Primeiro temos que reconhecer que Chissano é o diplomata número um deste país. Tem seus métodos de conversar e tentar convencer. Muitos acham que ele é muito lento e perde tempo a conversar, mas é uma virtude que ele tem e que todos nós temos que reconhecer. Há esse carácter pessoal e, segundo, o esforço que existiu era não só do Governo, mas também de todo o povo moçambicano que compreendia que não queria voltar à guerra e fazia-se tudo nas comunidades para se resolver os problemas que prevaleciam. Tanto tentar integrar na sociedade, através de cerimónias populares e havia esperanças. A nossa economia teve muita ajuda. O nosso país crescia cerca de 8% em média por ano e éramos os “meninos e meninas bonitas” da comunidade internacional. Toda a gente falava do exemplo de Moçambique. As dificuldades foram crescendo, tivemos vários desafios e nesse processo, a questão de reintegração já estava a criar uma certa fadiga porque alguns consideravam que não se podia tratar a Renamo como bebés.

Havia um carinho especial em relação à Renamo no sentido de contê-la e evitar algum tipo de desestabilização?

O Presidente Chissano e o Presidente Guebuza sempre se deram tempo de ir encontrar o líder da Renamo e conversar, mas chegava um determinado momento em que as pessoas tinham pontos de vista diferentes sobre como é que a situação tinha que ser resolvida. Isto foi esgotando a capacidade e, talvez, cansar a própria paciência das pessoas.

Como é que olhamos para frente do ponto de vista de consolidação da paz e como é que resolvemos os conflitos na região centro e norte do país?

Há uma necessidade de adoptar estratégias diferentes. Os apoiantes da Junta Militar não se integraram, não estão a aparecer na desmobilização e meu medo é que estejam a mobilizar ainda mais para engrossar as suas fileiras. Não sei se o enviado pessoal do secretário das Nações Unidas terá estatura suficiente para chamar o Nhongo e ir até o encontro dele.

No seu ponto de vista, o que seria estatura?

A presença e habilidade. Quando o Presidente Chissano foi despachado para países como o Sudão e Madagáscar, ele tem uma estatura própria. Quando a pessoa fala e diz que quer se encontrar há um conjunto de factores que corroboram para que o encontro aconteça.

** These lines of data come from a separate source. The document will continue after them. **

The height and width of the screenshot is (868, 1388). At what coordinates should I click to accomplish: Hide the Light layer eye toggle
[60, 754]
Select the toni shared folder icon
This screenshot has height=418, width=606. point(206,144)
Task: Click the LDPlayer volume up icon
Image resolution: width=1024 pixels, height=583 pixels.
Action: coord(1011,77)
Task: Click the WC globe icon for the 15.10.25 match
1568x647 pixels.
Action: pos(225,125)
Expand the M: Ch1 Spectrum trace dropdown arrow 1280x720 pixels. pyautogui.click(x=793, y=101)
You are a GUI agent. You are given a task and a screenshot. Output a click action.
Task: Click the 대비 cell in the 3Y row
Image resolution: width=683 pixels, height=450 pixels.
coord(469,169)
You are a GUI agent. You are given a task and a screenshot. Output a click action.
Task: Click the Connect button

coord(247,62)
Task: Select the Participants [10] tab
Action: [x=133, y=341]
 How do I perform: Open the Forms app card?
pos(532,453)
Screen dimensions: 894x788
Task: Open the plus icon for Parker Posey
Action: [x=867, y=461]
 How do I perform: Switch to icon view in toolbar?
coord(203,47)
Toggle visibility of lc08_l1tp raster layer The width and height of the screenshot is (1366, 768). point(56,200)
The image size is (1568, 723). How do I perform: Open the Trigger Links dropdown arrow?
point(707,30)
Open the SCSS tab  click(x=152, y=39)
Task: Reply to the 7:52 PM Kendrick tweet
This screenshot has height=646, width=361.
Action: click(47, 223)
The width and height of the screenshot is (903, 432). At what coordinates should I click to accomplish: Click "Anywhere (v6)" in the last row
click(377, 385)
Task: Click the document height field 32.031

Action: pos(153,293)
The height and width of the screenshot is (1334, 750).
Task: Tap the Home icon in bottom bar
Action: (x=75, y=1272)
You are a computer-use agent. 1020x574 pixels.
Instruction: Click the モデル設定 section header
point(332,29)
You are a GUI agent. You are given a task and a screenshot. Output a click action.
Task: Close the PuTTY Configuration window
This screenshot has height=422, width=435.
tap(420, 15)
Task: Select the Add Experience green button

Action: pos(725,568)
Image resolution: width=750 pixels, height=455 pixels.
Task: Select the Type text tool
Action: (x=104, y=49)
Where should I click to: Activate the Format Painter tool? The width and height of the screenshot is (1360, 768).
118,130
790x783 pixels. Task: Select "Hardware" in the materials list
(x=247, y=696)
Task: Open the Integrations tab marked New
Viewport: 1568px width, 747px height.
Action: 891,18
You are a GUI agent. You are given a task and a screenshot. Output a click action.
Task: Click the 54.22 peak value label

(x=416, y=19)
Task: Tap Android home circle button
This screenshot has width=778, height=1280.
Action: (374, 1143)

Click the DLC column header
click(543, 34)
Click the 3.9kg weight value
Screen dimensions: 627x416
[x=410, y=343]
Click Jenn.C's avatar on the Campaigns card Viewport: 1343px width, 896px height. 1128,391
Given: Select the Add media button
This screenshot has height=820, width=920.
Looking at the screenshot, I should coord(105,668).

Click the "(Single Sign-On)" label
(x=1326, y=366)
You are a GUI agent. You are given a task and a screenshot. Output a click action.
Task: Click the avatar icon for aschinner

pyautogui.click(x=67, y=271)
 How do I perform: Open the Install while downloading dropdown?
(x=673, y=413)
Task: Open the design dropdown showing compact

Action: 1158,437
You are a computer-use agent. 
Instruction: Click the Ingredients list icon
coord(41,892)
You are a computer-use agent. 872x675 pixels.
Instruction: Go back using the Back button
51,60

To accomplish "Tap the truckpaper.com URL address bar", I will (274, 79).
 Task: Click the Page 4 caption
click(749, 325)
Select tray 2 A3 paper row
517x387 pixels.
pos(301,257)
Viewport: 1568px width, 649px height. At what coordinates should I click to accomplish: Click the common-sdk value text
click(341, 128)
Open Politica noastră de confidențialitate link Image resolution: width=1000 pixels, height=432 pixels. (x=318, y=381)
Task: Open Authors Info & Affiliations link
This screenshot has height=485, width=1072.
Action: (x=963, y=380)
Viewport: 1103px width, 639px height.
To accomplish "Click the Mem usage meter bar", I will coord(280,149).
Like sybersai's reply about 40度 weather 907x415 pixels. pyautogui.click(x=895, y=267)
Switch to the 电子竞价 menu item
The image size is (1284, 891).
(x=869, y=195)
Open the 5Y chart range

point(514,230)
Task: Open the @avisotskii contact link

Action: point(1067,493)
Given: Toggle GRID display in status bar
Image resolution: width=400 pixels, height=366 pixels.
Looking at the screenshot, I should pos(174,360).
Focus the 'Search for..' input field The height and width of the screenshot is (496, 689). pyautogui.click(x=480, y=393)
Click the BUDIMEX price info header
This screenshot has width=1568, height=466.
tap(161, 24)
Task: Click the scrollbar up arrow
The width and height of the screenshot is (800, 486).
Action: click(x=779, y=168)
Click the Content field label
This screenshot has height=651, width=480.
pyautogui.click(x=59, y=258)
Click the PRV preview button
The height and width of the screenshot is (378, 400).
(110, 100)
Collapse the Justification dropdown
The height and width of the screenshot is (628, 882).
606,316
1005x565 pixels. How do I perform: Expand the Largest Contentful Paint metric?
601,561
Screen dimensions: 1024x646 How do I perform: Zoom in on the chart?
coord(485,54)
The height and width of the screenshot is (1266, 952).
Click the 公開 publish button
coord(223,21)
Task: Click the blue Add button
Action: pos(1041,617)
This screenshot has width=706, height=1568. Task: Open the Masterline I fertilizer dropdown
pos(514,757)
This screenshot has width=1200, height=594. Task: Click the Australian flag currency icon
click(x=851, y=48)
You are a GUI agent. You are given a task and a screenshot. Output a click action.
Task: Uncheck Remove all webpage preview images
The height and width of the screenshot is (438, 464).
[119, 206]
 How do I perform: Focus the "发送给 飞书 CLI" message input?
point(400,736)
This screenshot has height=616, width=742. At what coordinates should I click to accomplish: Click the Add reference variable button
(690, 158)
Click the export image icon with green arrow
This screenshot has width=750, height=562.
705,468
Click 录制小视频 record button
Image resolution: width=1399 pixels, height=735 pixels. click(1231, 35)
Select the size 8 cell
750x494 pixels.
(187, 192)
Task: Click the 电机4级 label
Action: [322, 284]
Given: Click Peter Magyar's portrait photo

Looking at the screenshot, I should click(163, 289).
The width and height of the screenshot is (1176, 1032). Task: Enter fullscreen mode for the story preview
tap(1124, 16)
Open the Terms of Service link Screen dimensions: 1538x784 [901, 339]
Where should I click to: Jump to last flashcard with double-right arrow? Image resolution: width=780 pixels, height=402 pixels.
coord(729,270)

Várias vezes o enviado pessoal do secretário das Nações Unidas disse que Nhongo era “inflexível”. Considera que se forem trocados os intermediários entre Nhongo e o Governo poderá haver um encontro?

Quando Dhlakama estava vivo, houve vários mecanismos accionados na região para se chegar a ele. Também era inflexível durante determinado tempo. Não é que começou a falar com as Nações Unidas na primeira tentativa, não! Houve pessoas da região e outras organizações que foram aos poucos trabalhando com ele para se sentar à mesa das negociações. Temos que explorar outros meios, outros caminhos.

No seu entender, não é muito difícil convencer Mariano Nhongo, desde o momento que se identifiquem as pessoas certas para se deslocarem até ele?

Nós temos que fazer um levantamento do que é este problema todo. Parece-me que há um problema interno da Renamo. Tem que se resolver o problema interno da Renamo como organização, a questão da desmobilização e Mariano Nhongo. Estes são os três problemas que têm que ser resolvidos no seu conjunto.